I know I am going to have to converse with my ex as an adult, or as close as he can get, when I get to the drop off location and he gets out of his car and motions for me to roll down my window. When he does this I can feel my stomach roll and I immediately start reaching for the elixir of Pepto and Tylenol. He’s wants to speak. To me. Out loud. Oh lord, give me strength. Ever since my ex and I divorced, he loves to “chat” with me about his latest ideas, inventions, outings, and dreams. The first few years he did this, a good portion of them seemed decent. Buying a house, savings bonds, things like that. They weren’t always pursued in a way that I would I do them, but still it showed he was putting thought into something. Then somewhere along the way, the “EX”treme Stupidity factor set in. Now every couple of months or so he feels the need to share with me the details about his latest undertakings. Stupid stupid stupid undertakings. These could be anything such as a picture-taking endeavor in a woods full of ticks and mosquitoes to click some slides of deer and butterflies (even though he has thousands of these, and takes new ones every weekend), the patent his father and him want to get for a magnet-operated car, the newest get-rich-quick scheme that he’s been “personally selected” to participate in, or his development of medical knowledge when his last date informed him of the clinical definition of a hermaphrodite. I’ll leave that last statement alone for now, as it really deserves a post all by itself.

In my ex-husband’s defense, I will say that he is not very informed. But that’s by choice. He does not have cable TV. Actually he gets no TV whatsoever as he lives in the woods in the middle of nowhere (hence the bug and animal photos). He has a computer with dial-up internet access but never logs on to read the latest headlines because that costs money. FYI, my ex likes to conserve money whenever possible and is always looking for a way to get more of it. He says he’s thrifty. I say he’s flat out cheap. So where does he get the majority of his worldly information? Are you ready for this?… the mail. The junk mail. And that’s enough of a foundation for a disaster in itself.

Because it is delivered by the U.S. Postal Service, my ex feels that everything that enters the black box with a red flag is legit and good. Everything. This included the stuffing envelopes for thousands of dollars invitation, the newest vitamin for weight-loss newsletter, the “How To Rid Yourself Of Cancer-Causing Chemicals” magazine offer, how he’s been chosen to get his latest bird picture published in a feature book for a “small” processing fee, and the selling of legal services to needy individuals (but only if he buys the service for himself first) job offer. The list is long, pathetic, and very detailed. But you get my drift.

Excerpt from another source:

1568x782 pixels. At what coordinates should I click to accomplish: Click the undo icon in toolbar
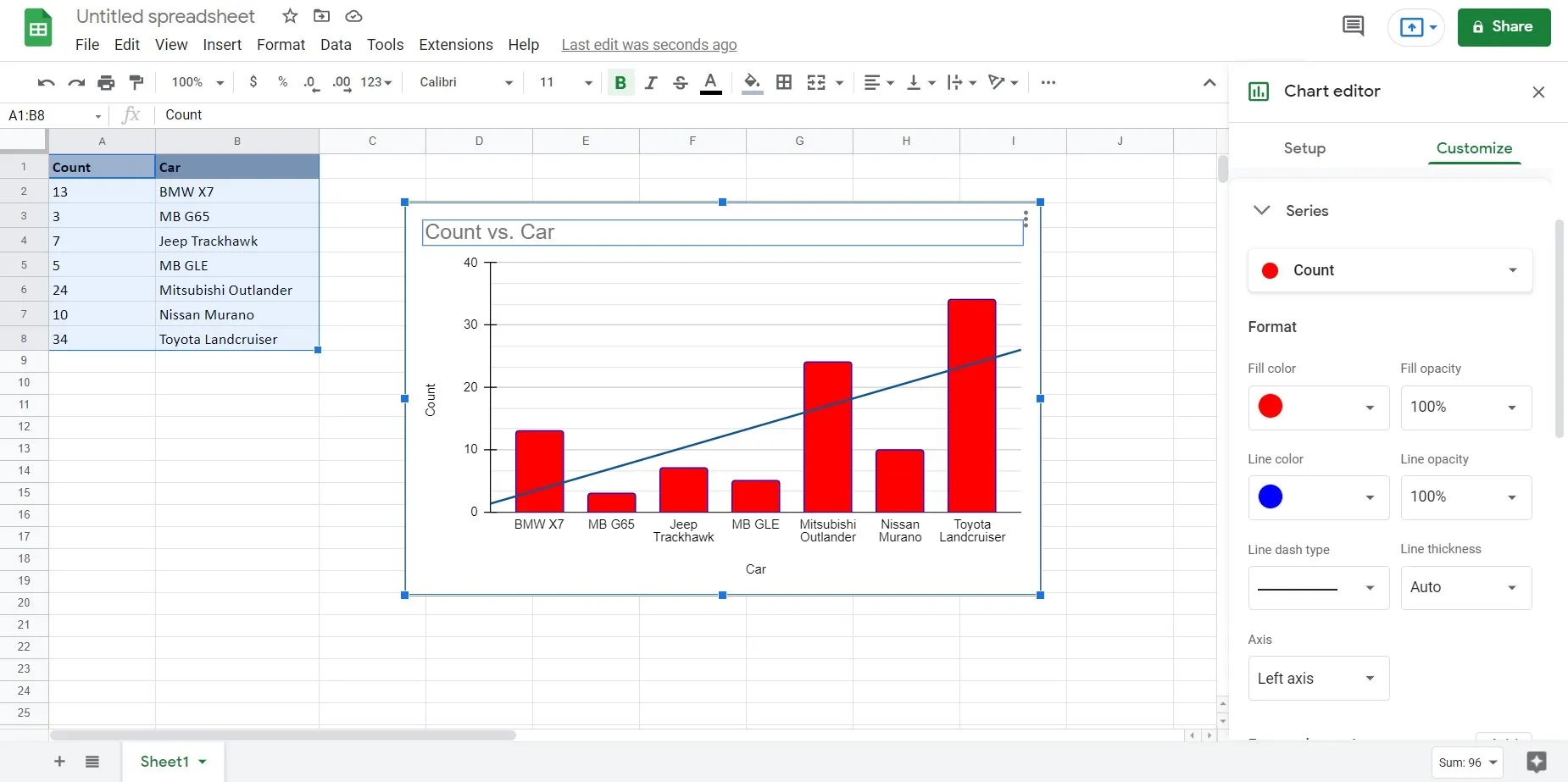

You would think that the longer your ex is out on his own, the more street savvy he would become. I mean, why wouldn’t he? You did! Honestly, after the break-up, someone actually handed you a bag of clues, and you reached in an got one! But the longer you two are apart, the more obscure the statements that leave their mouth become. Now for me personally, I can take extreme enjoyment in being able to tell my ex that his latest venture is about as promising as a loaf of bread rising without yeast. Or water. Or in my ex’s case, even flour. But that might be because I can be a sassy sadistic shit at times. Can it be true that the father of my children has an I.Q. that is declining more quickly than the water level in my humidifier? Or is it because I only notice his wrongs instead of his rights now that we are apart? Maybe I just want to believe – and gloat – that our divorce made me a smarter, stronger, more cautious, more alert individual than him. Could that be true? Hmmmmm. I’m not sure. I’ll have to see about that one.

I’ll let you know what I think right after he sends his large Money Gram to a public relations firm in Guam in order to make a few extra hundred dollars after being selected to the prestigious position of “Mystery Shopper of the Month.”